:: EXERCISE INPUT

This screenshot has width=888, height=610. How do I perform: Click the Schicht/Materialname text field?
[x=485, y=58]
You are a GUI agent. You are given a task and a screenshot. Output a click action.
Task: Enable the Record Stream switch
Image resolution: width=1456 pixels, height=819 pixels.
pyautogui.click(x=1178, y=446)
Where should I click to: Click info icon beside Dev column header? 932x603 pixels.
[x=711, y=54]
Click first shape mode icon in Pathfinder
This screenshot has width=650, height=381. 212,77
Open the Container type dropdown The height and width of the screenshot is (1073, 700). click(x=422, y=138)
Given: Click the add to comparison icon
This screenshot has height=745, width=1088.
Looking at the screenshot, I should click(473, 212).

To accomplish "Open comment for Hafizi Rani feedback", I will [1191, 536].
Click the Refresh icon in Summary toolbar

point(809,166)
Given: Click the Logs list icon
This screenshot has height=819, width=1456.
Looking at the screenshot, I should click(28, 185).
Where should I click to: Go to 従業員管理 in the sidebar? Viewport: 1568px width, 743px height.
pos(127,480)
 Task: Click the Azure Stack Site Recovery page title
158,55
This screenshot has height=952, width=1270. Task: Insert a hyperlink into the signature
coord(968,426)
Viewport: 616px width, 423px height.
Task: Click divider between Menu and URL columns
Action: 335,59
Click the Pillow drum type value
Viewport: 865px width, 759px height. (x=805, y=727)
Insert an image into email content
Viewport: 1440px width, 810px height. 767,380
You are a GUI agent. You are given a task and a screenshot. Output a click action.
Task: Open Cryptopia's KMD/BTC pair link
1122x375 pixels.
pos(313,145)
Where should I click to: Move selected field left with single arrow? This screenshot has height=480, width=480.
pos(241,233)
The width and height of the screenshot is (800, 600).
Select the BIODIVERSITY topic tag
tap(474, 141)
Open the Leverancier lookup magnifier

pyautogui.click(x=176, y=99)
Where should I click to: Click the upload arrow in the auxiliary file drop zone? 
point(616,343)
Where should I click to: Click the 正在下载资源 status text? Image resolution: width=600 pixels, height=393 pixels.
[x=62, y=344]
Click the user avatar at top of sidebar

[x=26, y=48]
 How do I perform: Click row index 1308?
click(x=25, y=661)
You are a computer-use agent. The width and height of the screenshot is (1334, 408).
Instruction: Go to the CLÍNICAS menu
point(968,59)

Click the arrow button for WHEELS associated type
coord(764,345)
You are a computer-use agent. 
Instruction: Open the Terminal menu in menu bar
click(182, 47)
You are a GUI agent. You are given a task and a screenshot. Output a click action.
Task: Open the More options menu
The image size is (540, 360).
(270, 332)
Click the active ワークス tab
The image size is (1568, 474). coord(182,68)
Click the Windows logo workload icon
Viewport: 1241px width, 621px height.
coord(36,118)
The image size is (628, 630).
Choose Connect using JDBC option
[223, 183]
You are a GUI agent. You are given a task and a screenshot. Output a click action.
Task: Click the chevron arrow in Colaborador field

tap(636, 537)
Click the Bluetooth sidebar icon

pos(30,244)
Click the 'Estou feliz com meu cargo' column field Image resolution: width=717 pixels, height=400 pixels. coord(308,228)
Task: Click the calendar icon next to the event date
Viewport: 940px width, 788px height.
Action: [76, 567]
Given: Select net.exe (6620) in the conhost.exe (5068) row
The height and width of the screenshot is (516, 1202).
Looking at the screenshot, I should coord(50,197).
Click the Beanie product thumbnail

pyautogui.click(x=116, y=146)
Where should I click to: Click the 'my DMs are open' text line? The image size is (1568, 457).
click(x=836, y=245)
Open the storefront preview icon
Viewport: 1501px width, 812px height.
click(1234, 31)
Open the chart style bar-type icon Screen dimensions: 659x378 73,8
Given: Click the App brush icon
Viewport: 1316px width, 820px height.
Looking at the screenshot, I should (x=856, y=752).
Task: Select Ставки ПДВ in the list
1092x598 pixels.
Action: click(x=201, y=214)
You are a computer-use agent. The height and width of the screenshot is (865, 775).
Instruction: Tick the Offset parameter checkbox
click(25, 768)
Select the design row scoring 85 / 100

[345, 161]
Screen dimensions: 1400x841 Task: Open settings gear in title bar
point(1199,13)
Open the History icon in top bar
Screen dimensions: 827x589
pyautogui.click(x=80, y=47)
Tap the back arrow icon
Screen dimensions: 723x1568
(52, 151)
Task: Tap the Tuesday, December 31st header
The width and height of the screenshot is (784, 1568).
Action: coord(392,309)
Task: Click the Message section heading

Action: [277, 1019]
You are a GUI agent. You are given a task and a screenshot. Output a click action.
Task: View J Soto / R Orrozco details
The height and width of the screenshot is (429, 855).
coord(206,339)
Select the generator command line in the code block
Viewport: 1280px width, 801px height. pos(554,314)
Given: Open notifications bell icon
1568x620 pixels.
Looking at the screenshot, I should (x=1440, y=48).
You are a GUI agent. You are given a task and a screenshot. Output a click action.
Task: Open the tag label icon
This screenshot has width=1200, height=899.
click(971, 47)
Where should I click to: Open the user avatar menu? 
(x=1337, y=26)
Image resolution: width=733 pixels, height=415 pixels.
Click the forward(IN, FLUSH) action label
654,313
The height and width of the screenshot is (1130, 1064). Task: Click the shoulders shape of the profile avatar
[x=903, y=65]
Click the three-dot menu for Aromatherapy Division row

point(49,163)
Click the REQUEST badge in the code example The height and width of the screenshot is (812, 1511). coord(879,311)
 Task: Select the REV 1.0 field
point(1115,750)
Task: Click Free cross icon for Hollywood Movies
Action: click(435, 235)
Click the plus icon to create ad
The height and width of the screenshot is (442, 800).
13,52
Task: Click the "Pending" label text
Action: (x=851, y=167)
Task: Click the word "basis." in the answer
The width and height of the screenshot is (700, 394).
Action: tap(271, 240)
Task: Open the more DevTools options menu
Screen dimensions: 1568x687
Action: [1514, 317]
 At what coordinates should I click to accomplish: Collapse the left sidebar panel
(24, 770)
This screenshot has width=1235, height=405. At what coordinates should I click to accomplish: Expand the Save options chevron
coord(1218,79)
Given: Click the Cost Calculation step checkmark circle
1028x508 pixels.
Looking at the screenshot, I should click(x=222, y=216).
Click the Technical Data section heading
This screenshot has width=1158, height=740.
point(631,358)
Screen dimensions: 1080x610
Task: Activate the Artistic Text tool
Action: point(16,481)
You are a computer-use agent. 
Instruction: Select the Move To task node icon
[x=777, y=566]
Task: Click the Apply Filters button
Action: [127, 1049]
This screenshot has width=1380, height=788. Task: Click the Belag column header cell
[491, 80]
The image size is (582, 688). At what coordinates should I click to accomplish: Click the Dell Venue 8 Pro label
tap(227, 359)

::::

WHAT IS ASKED: Reproduce the records verbatim, starting with the first line and going on through the line that contains "Open the Container", including both ends.

THE ANSWER:
This screenshot has width=888, height=610. How do I perform: Click the Schicht/Materialname text field?
[x=485, y=58]
You are a GUI agent. You are given a task and a screenshot. Output a click action.
Task: Enable the Record Stream switch
Image resolution: width=1456 pixels, height=819 pixels.
pyautogui.click(x=1178, y=446)
Where should I click to: Click info icon beside Dev column header? 932x603 pixels.
[x=711, y=54]
Click first shape mode icon in Pathfinder
This screenshot has width=650, height=381. 212,77
Open the Container type dropdown The height and width of the screenshot is (1073, 700). click(x=422, y=138)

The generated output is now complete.